**Direction**
Reproduce the records from the line containing "Accueil (524, 50)" through the line containing "Branchement VMC 5", swapping "Branchement" for "Raccordement" and keeping everything else the same.

Element and text position records

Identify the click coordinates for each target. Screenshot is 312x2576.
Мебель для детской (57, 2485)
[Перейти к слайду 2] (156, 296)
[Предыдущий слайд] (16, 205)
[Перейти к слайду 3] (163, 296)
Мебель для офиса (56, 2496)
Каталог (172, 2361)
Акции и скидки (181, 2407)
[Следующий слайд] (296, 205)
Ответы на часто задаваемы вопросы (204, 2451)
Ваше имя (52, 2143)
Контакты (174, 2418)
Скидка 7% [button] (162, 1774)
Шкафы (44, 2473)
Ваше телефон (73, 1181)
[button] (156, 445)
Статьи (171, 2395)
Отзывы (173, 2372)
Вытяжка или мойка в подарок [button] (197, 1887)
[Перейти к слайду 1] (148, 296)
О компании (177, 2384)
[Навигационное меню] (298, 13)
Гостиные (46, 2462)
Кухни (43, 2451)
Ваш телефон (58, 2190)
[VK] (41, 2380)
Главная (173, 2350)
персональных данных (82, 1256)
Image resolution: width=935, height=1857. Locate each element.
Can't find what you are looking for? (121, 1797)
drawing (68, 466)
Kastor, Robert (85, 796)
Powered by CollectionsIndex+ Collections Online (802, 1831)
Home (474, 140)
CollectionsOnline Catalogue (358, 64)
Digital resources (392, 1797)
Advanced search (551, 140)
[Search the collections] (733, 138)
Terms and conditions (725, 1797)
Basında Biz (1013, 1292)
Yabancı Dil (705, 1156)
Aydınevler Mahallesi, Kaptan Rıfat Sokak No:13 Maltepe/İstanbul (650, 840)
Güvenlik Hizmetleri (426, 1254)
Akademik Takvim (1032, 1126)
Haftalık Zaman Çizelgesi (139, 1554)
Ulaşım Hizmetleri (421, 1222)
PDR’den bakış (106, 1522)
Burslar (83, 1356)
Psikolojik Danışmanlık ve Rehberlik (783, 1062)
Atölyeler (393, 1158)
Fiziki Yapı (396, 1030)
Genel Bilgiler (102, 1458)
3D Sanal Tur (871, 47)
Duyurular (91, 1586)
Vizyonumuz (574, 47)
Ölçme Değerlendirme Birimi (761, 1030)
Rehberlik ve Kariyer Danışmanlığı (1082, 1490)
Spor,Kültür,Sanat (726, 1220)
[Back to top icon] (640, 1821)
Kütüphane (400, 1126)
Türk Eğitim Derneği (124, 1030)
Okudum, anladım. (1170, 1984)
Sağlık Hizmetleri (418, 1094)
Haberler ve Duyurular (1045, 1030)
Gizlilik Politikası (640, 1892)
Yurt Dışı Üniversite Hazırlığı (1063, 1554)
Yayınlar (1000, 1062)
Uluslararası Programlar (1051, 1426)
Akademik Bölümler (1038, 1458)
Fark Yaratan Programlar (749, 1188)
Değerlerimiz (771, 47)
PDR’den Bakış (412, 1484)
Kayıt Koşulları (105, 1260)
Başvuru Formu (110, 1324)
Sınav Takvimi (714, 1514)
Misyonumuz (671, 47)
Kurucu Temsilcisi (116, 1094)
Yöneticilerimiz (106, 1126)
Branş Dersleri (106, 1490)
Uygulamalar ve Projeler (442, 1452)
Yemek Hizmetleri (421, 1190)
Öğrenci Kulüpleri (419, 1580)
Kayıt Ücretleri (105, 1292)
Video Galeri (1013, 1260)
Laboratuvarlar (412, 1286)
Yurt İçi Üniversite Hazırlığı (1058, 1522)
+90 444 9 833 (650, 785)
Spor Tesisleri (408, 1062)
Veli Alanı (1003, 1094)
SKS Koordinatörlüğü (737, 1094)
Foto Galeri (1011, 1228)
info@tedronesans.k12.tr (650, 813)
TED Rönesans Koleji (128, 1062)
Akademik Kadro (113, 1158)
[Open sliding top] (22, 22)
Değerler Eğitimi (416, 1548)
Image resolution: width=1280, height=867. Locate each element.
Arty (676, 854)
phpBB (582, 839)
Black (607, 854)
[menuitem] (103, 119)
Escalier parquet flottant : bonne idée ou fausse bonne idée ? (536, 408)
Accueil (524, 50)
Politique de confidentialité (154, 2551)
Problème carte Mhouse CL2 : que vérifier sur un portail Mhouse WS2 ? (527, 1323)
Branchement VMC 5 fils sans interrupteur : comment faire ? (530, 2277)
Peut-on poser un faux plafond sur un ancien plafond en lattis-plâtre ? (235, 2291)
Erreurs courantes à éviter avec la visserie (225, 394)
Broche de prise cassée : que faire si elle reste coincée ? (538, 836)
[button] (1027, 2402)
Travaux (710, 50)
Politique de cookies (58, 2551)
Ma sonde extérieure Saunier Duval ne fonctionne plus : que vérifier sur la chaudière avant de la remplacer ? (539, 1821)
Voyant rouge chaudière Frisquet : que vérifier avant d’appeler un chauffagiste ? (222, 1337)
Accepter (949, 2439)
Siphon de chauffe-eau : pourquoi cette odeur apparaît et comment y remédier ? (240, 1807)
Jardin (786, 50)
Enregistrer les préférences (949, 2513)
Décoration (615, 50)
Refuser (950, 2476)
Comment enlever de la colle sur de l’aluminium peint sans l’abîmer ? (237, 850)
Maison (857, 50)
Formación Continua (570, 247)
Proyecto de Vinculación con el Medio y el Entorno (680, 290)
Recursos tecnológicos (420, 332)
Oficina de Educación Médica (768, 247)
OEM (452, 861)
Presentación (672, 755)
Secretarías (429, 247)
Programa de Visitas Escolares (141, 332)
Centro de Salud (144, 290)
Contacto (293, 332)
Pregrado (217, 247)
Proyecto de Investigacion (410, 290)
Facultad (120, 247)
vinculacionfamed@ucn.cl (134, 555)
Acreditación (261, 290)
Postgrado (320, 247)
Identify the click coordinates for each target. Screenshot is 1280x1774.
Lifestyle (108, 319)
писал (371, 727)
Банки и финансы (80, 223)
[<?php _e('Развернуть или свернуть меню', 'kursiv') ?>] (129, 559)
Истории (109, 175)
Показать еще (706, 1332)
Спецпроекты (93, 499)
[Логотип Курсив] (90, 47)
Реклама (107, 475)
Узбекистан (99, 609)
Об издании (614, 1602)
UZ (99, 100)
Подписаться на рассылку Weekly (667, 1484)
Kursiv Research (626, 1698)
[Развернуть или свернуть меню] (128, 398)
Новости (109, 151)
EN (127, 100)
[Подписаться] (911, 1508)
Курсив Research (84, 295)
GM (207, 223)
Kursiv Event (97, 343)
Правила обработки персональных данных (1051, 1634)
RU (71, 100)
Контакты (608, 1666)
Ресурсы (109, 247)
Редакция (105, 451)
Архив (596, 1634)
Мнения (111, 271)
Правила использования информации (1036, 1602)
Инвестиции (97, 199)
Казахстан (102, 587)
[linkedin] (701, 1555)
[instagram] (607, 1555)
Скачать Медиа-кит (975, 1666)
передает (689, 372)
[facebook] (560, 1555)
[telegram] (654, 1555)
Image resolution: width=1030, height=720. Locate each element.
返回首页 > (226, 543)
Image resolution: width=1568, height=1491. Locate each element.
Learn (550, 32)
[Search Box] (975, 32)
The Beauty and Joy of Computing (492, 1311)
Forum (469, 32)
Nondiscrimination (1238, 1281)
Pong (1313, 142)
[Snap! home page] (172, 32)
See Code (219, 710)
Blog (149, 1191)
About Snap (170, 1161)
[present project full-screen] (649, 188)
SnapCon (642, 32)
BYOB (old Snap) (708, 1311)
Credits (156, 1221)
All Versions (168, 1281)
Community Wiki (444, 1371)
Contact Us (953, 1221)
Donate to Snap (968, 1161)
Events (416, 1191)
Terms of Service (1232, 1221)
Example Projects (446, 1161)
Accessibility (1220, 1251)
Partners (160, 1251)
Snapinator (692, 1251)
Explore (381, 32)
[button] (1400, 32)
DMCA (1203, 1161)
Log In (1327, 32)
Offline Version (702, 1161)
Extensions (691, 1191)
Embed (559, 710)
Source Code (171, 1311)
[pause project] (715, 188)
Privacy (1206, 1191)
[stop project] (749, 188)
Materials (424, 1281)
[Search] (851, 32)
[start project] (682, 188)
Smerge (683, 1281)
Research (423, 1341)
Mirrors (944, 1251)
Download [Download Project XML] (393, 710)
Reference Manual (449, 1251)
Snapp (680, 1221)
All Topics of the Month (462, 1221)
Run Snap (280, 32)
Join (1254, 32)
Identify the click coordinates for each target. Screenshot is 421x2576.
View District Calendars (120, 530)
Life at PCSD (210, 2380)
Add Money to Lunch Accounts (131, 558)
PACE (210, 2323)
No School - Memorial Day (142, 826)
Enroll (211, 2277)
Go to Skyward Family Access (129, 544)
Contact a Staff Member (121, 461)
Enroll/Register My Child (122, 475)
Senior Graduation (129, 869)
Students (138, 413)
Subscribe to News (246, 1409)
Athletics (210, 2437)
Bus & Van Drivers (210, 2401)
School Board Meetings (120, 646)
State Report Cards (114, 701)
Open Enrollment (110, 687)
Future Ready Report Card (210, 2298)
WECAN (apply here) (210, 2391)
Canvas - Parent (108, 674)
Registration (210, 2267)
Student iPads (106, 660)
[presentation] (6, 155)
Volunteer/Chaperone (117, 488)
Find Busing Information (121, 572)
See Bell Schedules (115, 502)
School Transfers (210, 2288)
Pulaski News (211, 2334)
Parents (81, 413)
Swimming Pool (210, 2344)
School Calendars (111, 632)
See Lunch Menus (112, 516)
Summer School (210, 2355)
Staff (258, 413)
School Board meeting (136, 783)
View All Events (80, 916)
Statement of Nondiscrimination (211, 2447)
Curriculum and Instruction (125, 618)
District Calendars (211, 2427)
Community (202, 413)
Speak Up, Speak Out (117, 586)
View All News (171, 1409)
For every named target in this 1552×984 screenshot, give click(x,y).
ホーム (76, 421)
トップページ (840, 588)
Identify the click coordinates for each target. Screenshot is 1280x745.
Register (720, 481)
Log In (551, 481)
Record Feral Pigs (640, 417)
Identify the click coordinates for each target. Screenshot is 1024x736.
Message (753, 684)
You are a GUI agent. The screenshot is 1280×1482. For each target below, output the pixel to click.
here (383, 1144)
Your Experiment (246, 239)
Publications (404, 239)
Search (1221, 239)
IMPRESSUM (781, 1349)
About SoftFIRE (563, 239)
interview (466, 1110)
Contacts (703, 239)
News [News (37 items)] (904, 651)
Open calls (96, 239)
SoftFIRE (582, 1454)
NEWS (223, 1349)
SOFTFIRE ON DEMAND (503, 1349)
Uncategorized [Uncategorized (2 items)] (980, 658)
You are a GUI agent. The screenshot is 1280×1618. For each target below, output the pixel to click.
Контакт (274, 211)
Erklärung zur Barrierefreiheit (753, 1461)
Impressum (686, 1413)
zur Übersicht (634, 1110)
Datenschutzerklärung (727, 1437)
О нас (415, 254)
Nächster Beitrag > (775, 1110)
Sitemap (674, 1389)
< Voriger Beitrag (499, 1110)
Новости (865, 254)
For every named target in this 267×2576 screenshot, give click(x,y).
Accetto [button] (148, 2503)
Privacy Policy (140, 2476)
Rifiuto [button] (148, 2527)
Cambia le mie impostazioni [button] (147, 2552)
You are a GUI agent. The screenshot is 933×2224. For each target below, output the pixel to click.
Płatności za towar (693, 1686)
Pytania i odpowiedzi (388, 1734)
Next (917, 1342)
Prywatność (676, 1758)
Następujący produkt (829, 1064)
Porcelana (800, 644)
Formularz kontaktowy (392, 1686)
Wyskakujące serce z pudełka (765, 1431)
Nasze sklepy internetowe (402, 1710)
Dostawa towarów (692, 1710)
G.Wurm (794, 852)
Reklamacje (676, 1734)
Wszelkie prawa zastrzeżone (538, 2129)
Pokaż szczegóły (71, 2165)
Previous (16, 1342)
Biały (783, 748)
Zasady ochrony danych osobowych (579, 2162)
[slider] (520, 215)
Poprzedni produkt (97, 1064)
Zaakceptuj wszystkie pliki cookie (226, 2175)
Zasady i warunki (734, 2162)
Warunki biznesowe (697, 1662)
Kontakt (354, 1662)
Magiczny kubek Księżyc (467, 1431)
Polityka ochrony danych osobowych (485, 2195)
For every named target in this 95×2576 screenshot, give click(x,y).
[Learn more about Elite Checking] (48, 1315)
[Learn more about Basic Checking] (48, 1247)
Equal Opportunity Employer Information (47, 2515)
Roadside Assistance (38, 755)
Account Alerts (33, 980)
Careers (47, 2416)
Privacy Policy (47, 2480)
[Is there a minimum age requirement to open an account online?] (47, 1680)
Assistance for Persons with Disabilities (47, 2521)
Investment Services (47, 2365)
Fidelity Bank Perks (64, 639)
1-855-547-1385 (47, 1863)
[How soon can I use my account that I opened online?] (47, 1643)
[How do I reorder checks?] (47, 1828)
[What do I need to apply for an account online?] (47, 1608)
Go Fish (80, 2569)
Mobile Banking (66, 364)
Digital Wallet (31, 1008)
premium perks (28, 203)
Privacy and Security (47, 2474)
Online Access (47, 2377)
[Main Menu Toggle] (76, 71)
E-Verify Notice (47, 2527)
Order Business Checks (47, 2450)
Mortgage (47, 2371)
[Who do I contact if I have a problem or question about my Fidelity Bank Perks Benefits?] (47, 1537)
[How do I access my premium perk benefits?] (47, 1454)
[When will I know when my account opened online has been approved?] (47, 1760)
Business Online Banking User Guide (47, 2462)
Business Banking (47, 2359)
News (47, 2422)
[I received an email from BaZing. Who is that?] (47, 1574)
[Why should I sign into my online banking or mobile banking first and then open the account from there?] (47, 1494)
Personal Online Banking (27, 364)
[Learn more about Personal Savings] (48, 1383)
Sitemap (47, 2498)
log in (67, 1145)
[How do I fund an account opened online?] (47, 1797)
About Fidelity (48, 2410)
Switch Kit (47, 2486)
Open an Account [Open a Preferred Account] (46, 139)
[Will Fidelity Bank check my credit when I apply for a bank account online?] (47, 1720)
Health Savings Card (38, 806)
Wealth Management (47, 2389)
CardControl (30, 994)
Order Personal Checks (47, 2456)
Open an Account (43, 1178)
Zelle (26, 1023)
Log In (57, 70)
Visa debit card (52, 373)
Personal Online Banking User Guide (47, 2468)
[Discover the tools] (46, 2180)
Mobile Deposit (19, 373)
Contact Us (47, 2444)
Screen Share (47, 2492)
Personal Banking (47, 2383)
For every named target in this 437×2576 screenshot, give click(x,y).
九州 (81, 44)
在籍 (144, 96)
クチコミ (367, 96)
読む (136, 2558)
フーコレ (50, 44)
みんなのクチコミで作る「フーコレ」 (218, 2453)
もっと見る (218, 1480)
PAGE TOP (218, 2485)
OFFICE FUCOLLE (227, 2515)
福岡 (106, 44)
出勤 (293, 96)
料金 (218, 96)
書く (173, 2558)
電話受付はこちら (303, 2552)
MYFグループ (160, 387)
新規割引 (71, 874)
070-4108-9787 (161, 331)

**Output**
Accueil (524, 50)
Politique de confidentialité (154, 2551)
Problème carte Mhouse CL2 : que vérifier sur un portail Mhouse WS2 ? (527, 1323)
Raccordement VMC 5 fils sans interrupteur : comment faire ? (530, 2277)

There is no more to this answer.